Educatore cinofilo — per scelta, non per caso.
Tutto è cominciato da Bjørn. Un Samoiedo maschio, quattro anni, pelo bianco come la neve e uno sguardo che ti entra dentro. Chi ha vissuto con un Samoiedo lo sa: non è un cane che "obbedisce" nel senso tradizionale. È un cane che ragiona, che valuta, che collabora — ma solo se capisce che ne vale la pena. E per farglielo capire, devi prima capirlo tu.
Da quella sfida — bellissima, frustrante, illuminante — è nata una curiosità che non si è più fermata. Ho iniziato a studiare il comportamento animale, le scienze dell'apprendimento, l'etologia. Ho frequentato i corsi al Centro Cinofilo Il Biancospino, uno dei riferimenti più seri in Italia per la formazione in educazione e comportamento: prima il percorso da Educatore Cinofilo, poi quello da Istruttore Cinofilo di Educazione e Comportamento.
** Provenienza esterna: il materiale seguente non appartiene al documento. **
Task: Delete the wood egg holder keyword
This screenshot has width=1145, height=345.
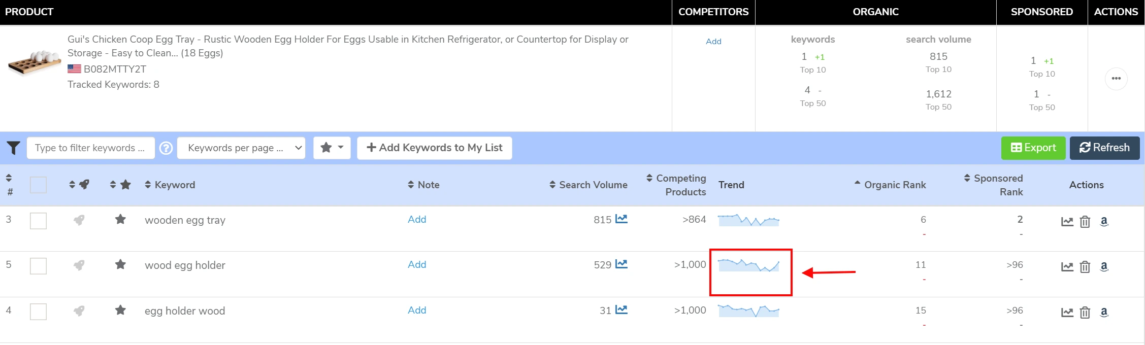Action: 1085,267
Ho quindi conseguito la certificazione come Educatore Cinofilo secondo la norma UNI/EN 11790:2020, il riconoscimento professionale rilasciato dalla FCC.
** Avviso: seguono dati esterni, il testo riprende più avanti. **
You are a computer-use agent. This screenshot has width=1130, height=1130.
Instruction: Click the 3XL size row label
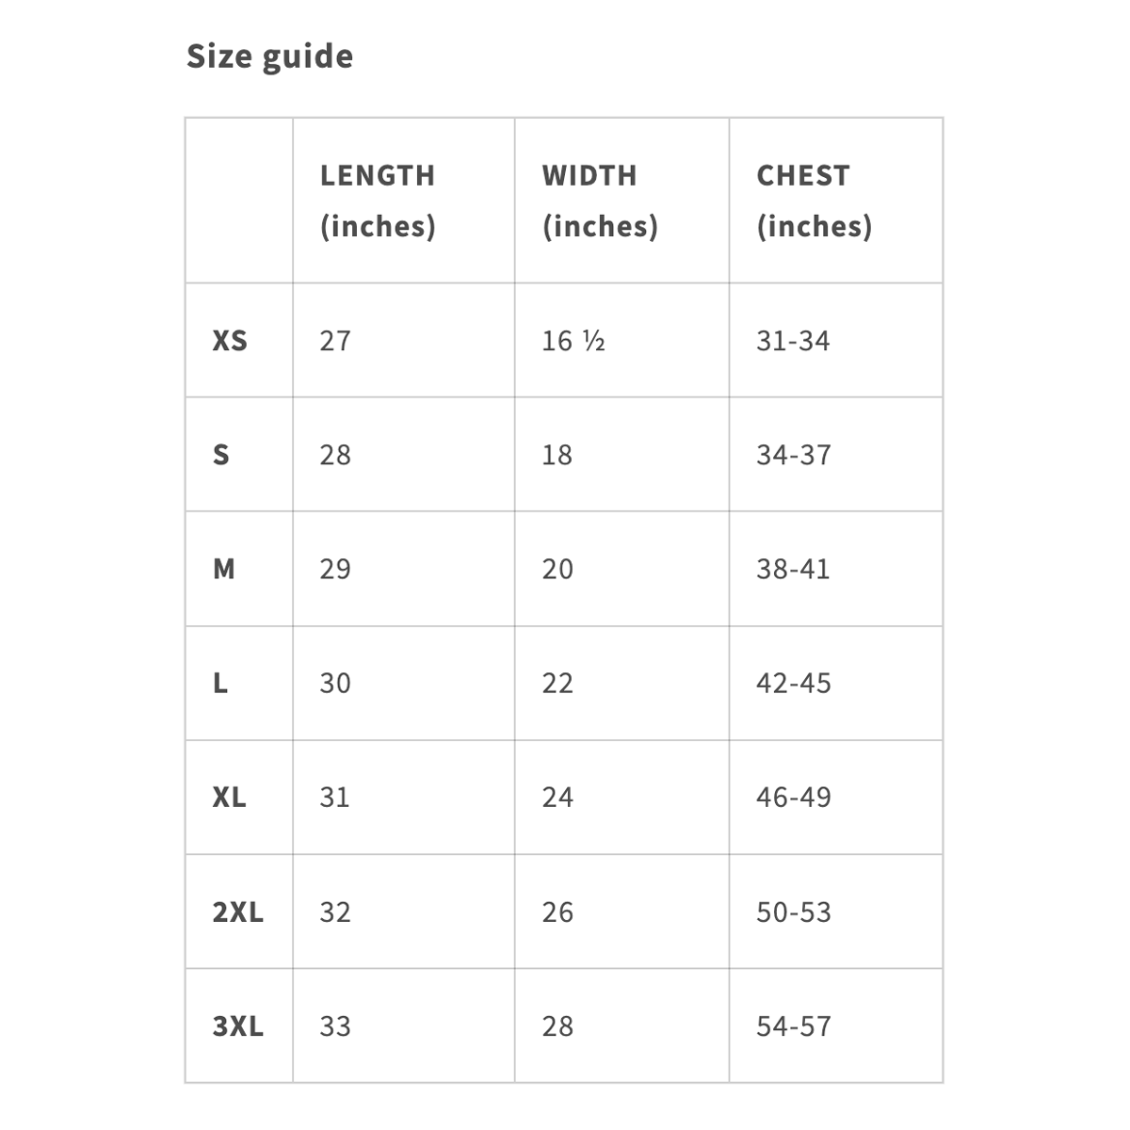[238, 1025]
Nel frattempo è arrivata anche Caoimhe — si pronuncia "Kee-vah", sì, lo so — dieci mesi, femmina, Samoiedo anche lei, e un'energia che non sta mai ferma. Vivere con due cani così diversi per carattere e per età mi ha insegnato ogni giorno che non esiste un metodo universale: ogni cane è un individuo, e il nostro compito è incontrarlo per quello che è.
Prima di diventare educatore cinofilo ho lavorato per anni nel customer success management: accompagnare le persone, costruire fiducia, comunicare con chiarezza. Quelle competenze non le ho lasciate andare. Le ho portate con me. Perché lavorare con il binomio cane–persona è esattamente questo: costruire una relazione che funziona per entrambi.